While some of the data breaches may be attributed to organisations failing to meet the guidelines outlined in regulations and policies, many have fallen prey to threat actors silently gaining access to a user account or service with privileged access. In this case, threat actors are detected either by unusual behaviour or by a notification or demand from the threat actor in order to extort money from the individual or organisation.
Detecting abnormal behaviour is becoming increasingly difficult as the number of access vectors increases and organisations become more distributed and complex. Behaviour models will become increasingly dependent on Machine Learning models that detect complex patterns within large amounts of data. For example, Security Information Event Management (SIEM) systems are increasingly using real-time data and engineered features collected from across a complex network of interconnected systems and devices. This requires real-time data to be collected, filtered and routed for anomaly detection. This often includes engineering temporal features, normalising data, enriching data with network or geolocation data and identifying and tracking events of interest from the point of first occurrence. Coordinated attacks on complex networks and systems may take place over extended periods while threat actors gain valuable information to support future attacks.
Conclusion
As the number of access vectors and the value of data and data-related services increases, so will the amount of cyberattacks.
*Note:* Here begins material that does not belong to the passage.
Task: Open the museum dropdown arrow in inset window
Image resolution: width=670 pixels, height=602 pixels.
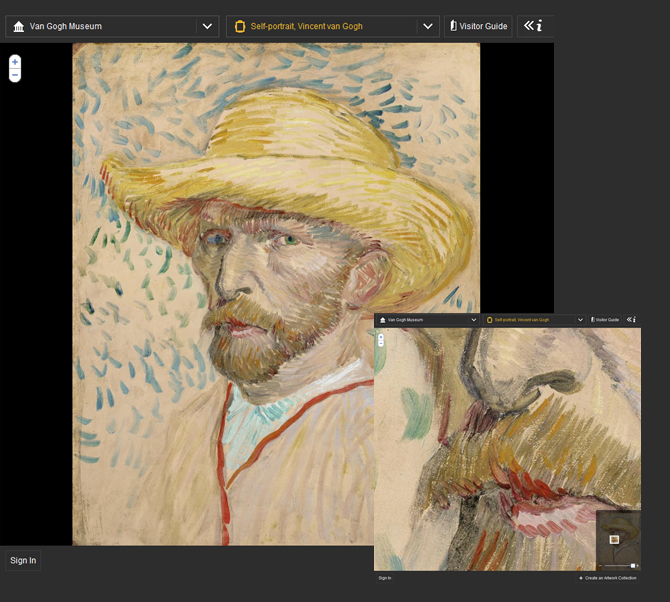Action: tap(473, 320)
Failure to defend against these attacks may result in costly remediation work, disruption to critical processes, irrevocable damage to the brand and fines from industry regulators.
Organisations will have to balance the need to provide timely access to data services while defending against threat actors. It will also be crucial to detect unusual behaviour of legitimate users that may indicate a compromised account. Carefully restricting access to data and systems and logging access to or attempts to access systems will play an increasingly important role. Being able to do so in near-real time with constantly evolving ML models will be a foundational capability to protect organisations in the future.